▸ **Document segment**:
######

[caption id="attachment_1516" align="alignright" width="150" caption="Gold"][/caption]
During the recent stock market rally, it was easy for investors to get complacent about the future and engage in reckless speculation. The common refrain is that there is nothing much to fear except fear itself. After all, esteemed economics professors, including Paul Krugman, have ascertained that the worst is over.
Nevertheless, in the short term, the stock market rally is almost done. Window-dressing and opportunistic trading aside, we can expect a consolidation or downward correction. If you are sitting on cash, well, liquidity never hurts. If you are vested in blue-chips and getting attractive dividends, just maintain the status quo.
I won’t be looking at stocks for a while. Inaction is a decision too when it comes to safe investing. Of course, you can always add to your portoflio if you are a long-term investor. For the time being, I am keen to accumulate gold. We may still be in a deflationary environment but the impending inflation from all the printed money is no laughing matter.
As it is, we are damned if we store our cash under the mattress and damned if we don’t. Think of inflation as a silent tax which eats away at our wealth which have been accumulated painstakingly from investments and savings. The same amount of money will purchase lesser goods in future.

######

▸ **Activity list**:
(A) From the investing commentary on gold and inflation, return word for word the part that opens with the words containing "I won’t be looking" and closes with "no laughing matter.".
(B) Write the next part of the investing commentary on gold and inflation, starting after its final sentence.

▸ **Given entries**:
######

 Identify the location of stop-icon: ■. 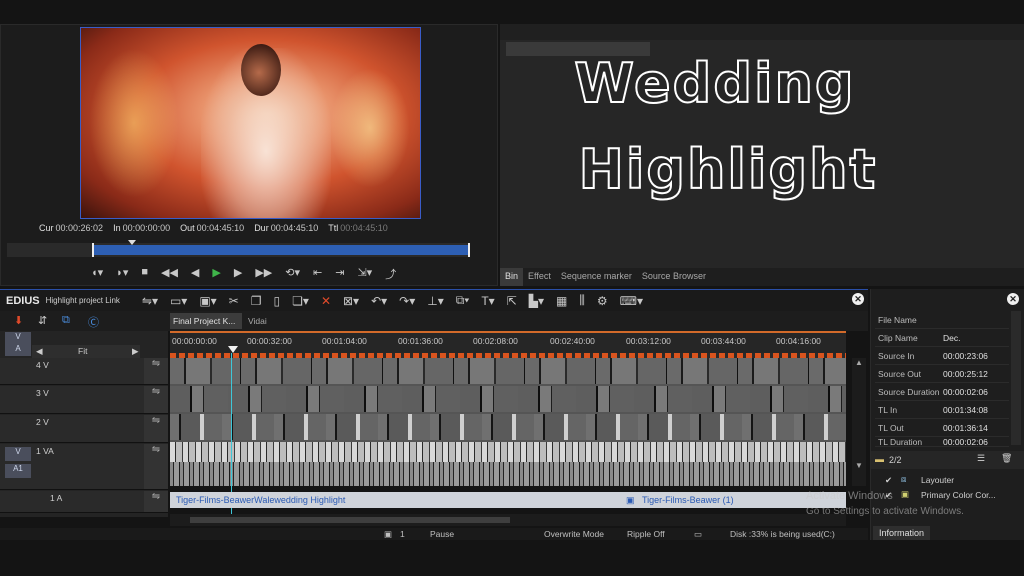
(144, 274).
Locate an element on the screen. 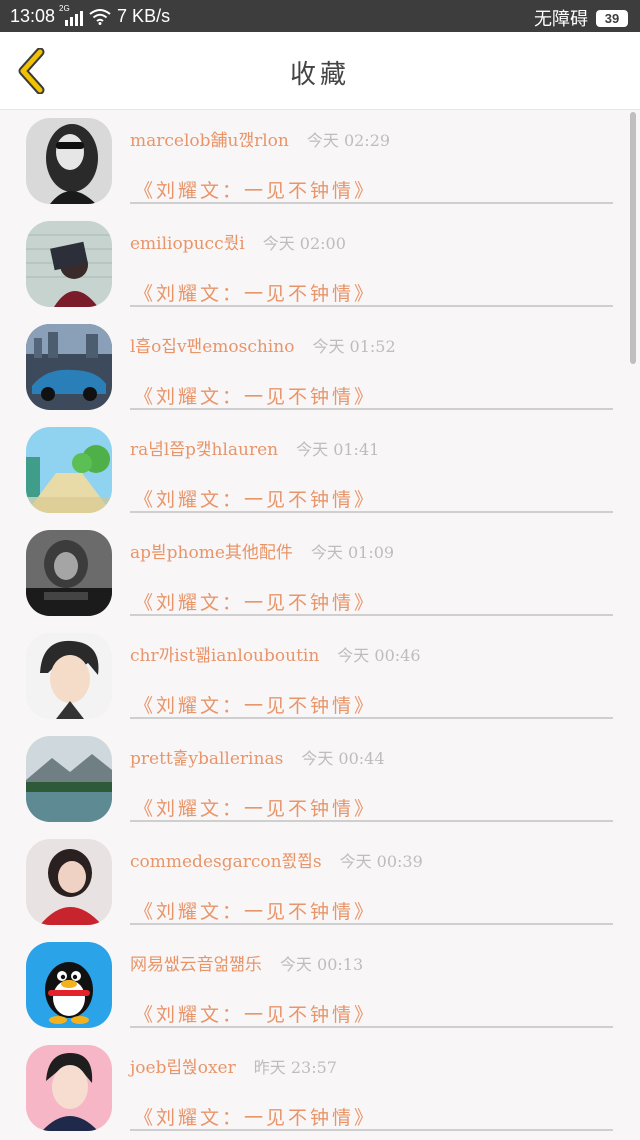 This screenshot has height=1140, width=640. list-item: chr까ist꽯ianlouboutin 今天 00:46 《刘耀文：一见不钟情》 is located at coordinates (320, 676).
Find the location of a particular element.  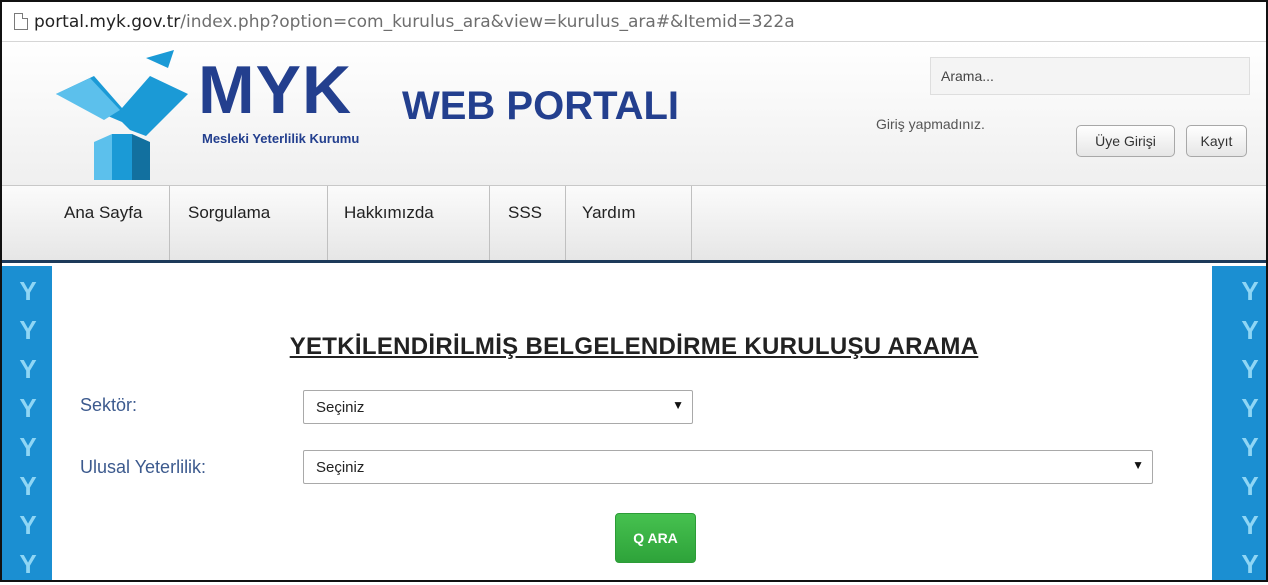

nav-item-sorgulama: Sorgulama is located at coordinates (249, 223).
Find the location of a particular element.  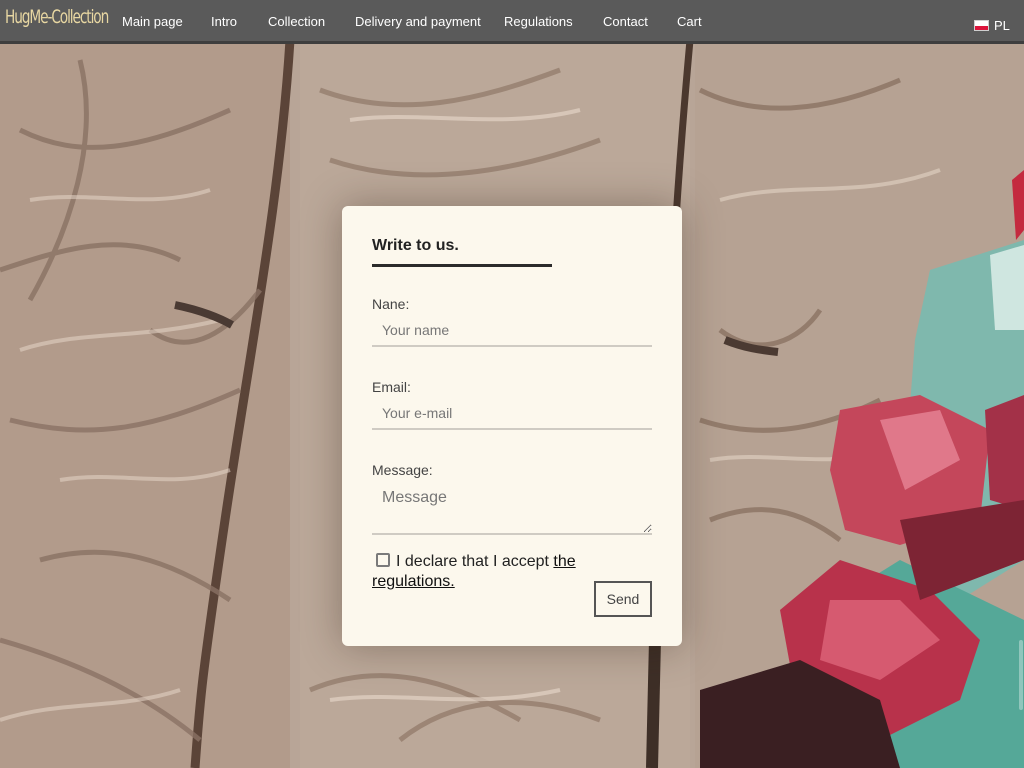

title-underline is located at coordinates (462, 266).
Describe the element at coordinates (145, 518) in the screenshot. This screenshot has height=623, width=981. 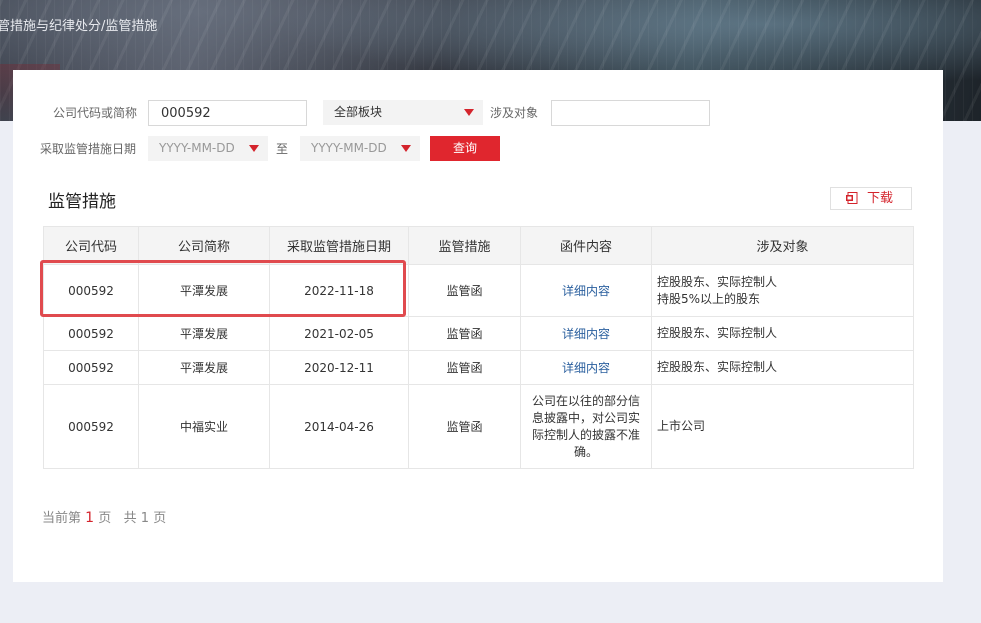
I see `pager-total-pages: 1` at that location.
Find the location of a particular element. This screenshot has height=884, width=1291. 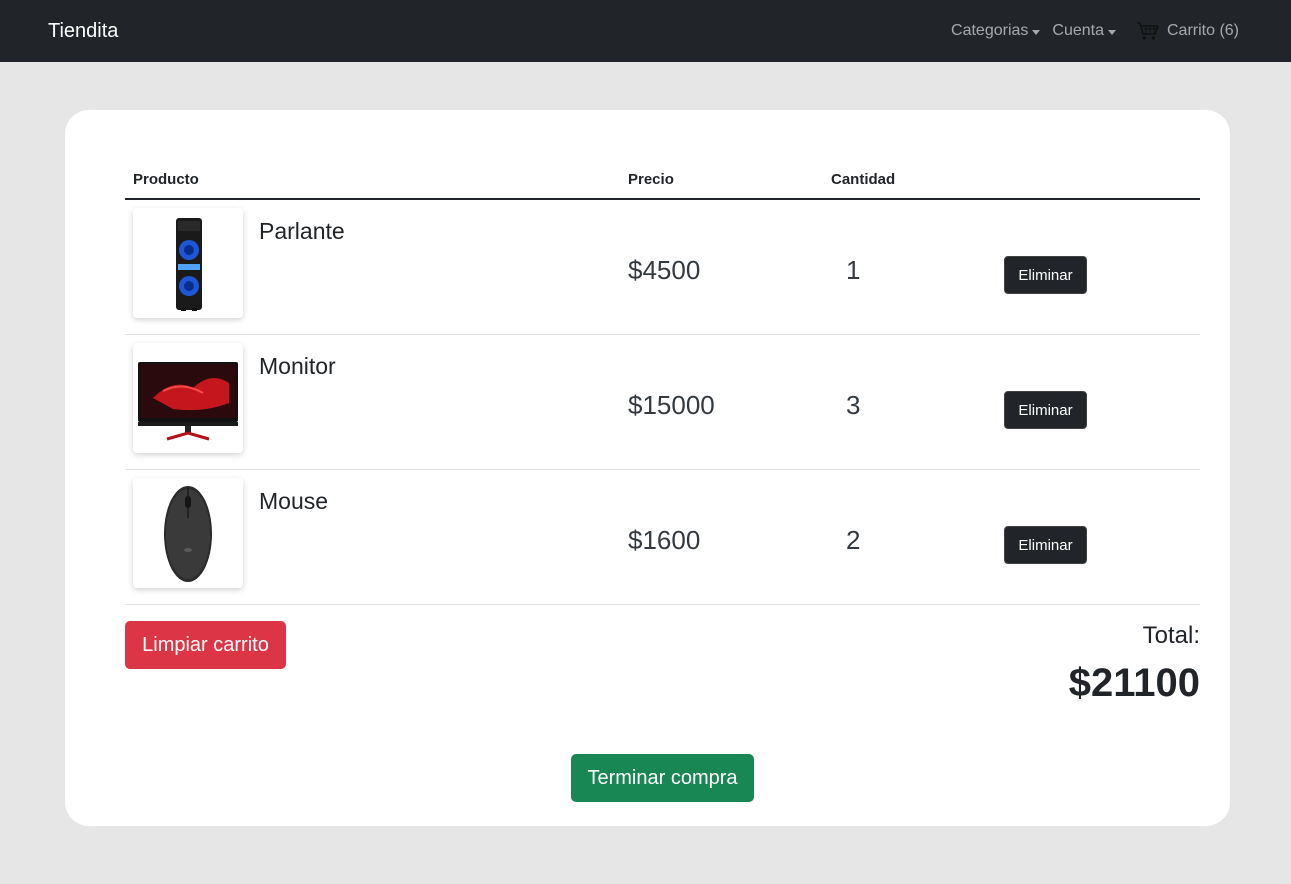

######

▸ **Answers to the tasks**:
(A)
I won’t be looking at stocks for a while. Inaction is a decision too when it comes to safe investing. Of course, you can always add to your portoflio if you are a long-term investor. For the time being, I am keen to accumulate gold. We may still be in a deflationary environment but the impending inflation from all the printed money is no laughing matter.

(B)
The Federal Reserve has lighted the fuse of hyperinflation with its intervention in the Treasury bonds market. While its Quantitative Easing through buying debt with printed money achieved a shock and awe effect in March, this weapon to control interest rates has become blunt after repeated use. Long term interest rates will find its own level according to supply and demand, not artificial intervention.
In fairness, the Fed has little choice but to intervene because if nobody wants to buy US debts, then interest rates have to rise to attract investors. The cost of borrowing will increase and add to the ballooning deficits. Thus, inflation is deemed the lesser of two evils especially when there are still strong deflationary pressures to counter.
Whether monetization of debt is indeed the best option for the Fed may be debatable but one thing is clear, it doesn’t generate real wealth. All these money created out of thin air only serves to transfer wealth from solvent savers to insolvent debtors who are greedy and irresponsible. This redistribution of money from current taxpayers (and our future generations) is tantamount to looting but because it is done subtly, public outrage is manageable.
Thanks to decades of over-consumption (fed by easy credit) and an entitlement mentality, America is in a rut hole and currently experiencing a harsh deleveraging process. Being a keen student of the Great Depression, Ben Bernanke is determined to get credit flowing again, induce more consumption and stabilize asset prices. And America is not alone, all over the world, trillions of dollars are being spent to reflate the economy. Read more...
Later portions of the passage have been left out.